This week, gaming business Roblox disclosed that it'd be pursuing a direct listing instead of the IPO that it had previously been planning late last year.
At the same time, fintech startup SoFi (which was previously said to have been contemplating an IPO) announced that it'd be going public by merging with a SPAC controlled by Social Capital.
IPO alternatives like SPACs and direct listings are undoubtedly gaining steam, and we believe this trend will continue to persist in 2021 as it did in 2020.
But what is the actual difference between all these alternative approaches, and what does it mean for investors?
In short, these differing methods simply allow companies to optimize for different types of corporate priorities - whether that be fees, speed, or liquidity.
Companies looking for the most reliable listing process would do best to opt for an IPO. When a company IPOs, it hires an investment bank to help distribute its shares to an attractive shareholder base before its shares go public, which can help prevent embarrassing early price flops.
Companies who want to minimize fees would do well explore direct listings. In direct listings, companies float their shares directly to the public and eschew the typical marketing and liquidity services of an investment bank.
Companies who just want to go public simply and quickly tend to choose SPACs. SPACs are publicly-traded "blank check" companies designed to acquire private companies so that they can go public with a fraction of the regulatory burden.

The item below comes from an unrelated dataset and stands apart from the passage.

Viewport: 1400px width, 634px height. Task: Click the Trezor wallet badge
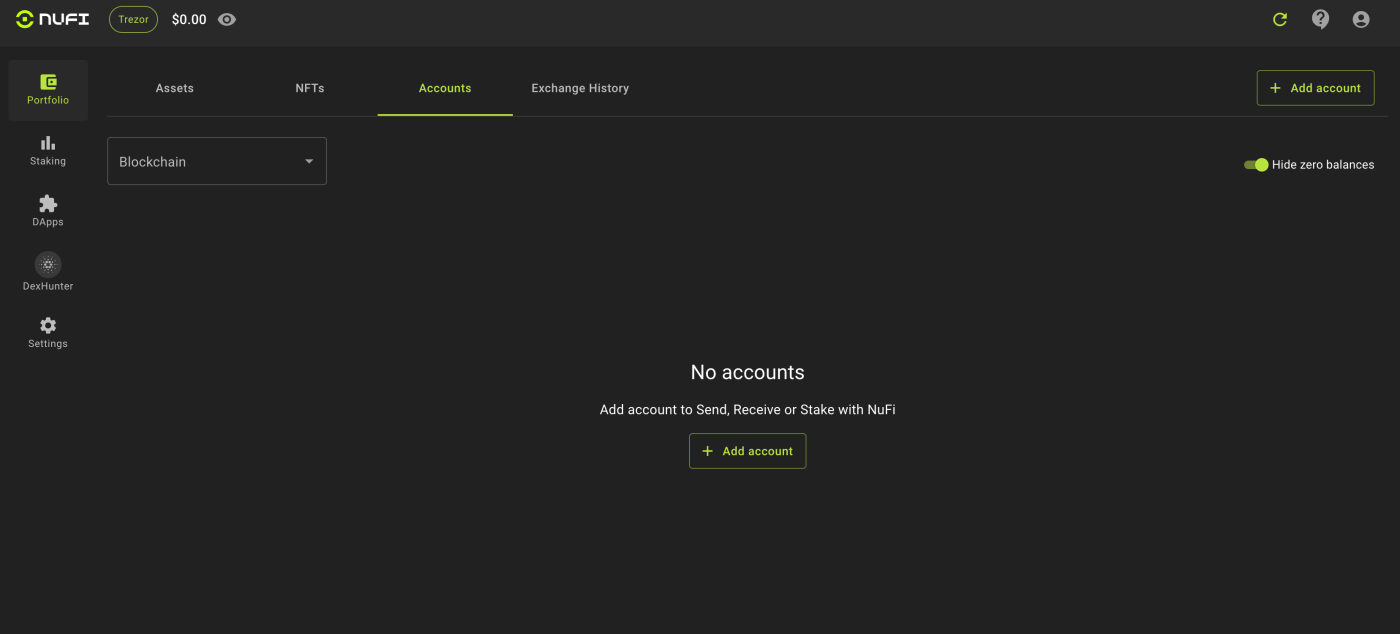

In 2021, we expect the rise of IPO alternatives to be a popular theme in financial and business media. We may even see them achieve "buzzword" status as businesses and onlookers latch on the hottest new trend.
But for the outside investor, it's important to keep in mind that these are just listing methodologies as opposed to magical indicators of performance or fundamentals.
For the typical investor, what should matter the most at the end of the day remains the same - quality, fundamentals, and valuation.